• Work item
Rewrite the part of the article below on the fish species named for John Olney, from the words containing "Smithsonian scientists honor" through "fish particularly fitting.", and swap "sea bass" for "grouper" throughout.

Smithsonian scientists honor late VIMS prof with species name
Naming of Liopropoma olneyi a “nice little fish story”
There is perhaps no higher tribute for a biologist than to have a species named in your honor. Dr. John Olney received that recognition posthumously last week when two Smithsonian scientists published a paper naming a new species of sea bass after the late Virginia Institute of Marine Science fisheries professor.
Olney, who died in 2010 at age 62 after a yearlong battle with cancer, had a special fascination with the larvae of marine fishes. That makes the story behind the discovery and designation of his namesake fish particularly fitting.
Study co-author Carole Baldwin, a VIMS alumna and zoologist at the Smithsonian’s National Museum of Natural History, says, “We were able to link adults of the new species to an intriguing larval fish caught in the Florida Straits, a ‘little fish story’ that John would have loved.”
Most marine fishes have a pelagic larval stage that drifts in the surface or near-surface currents of the ocean―an environment very different from the one they inhabit as adults. Two different environments often require two different body shapes and appearances, resulting in larvae that look very different from the adults of the same species. That fact makes identification of larval stages of marine fishes in the open ocean very difficult.
The larva at the center of the study by Baldwin and fellow Smithsonian zoologist David Johnson first came to their attention from a photograph without identification in another research paper. The pair recognized it as a member of the sea bass family Serranidae but were intrigued by its seven very elongate dorsal-fin spines.
“This feature isn’t known in any Atlantic sea bass larvae, but it is similar to one species of Indo-Pacific sea bass,” said Johnson. “We initially thought the larva must have been caught in the Indo-Pacific Ocean, but we were wrong.” The fish larva in the photo was in fact caught in the Florida Straits.

• Data segment
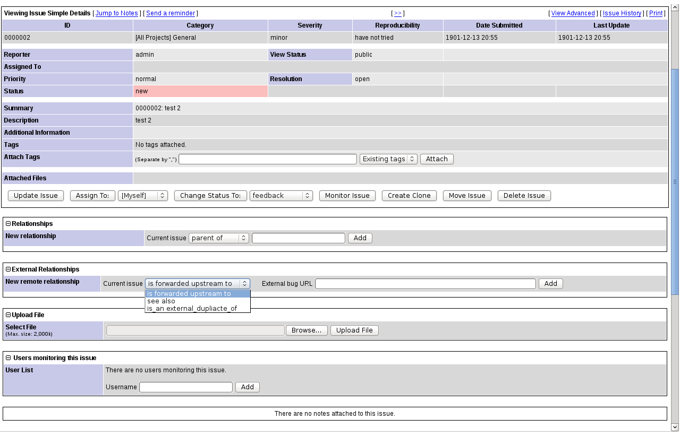Screen dimensions: 680x437
Task: Open the Existing tags dropdown
Action: pos(388,159)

• Answer
Smithsonian scientists honor late VIMS prof with species name
Naming of Liopropoma olneyi a “nice little fish story”
There is perhaps no higher tribute for a biologist than to have a species named in your honor. Dr. John Olney received that recognition posthumously last week when two Smithsonian scientists published a paper naming a new species of grouper after the late Virginia Institute of Marine Science fisheries professor.
Olney, who died in 2010 at age 62 after a yearlong battle with cancer, had a special fascination with the larvae of marine fishes. That makes the story behind the discovery and designation of his namesake fish particularly fitting.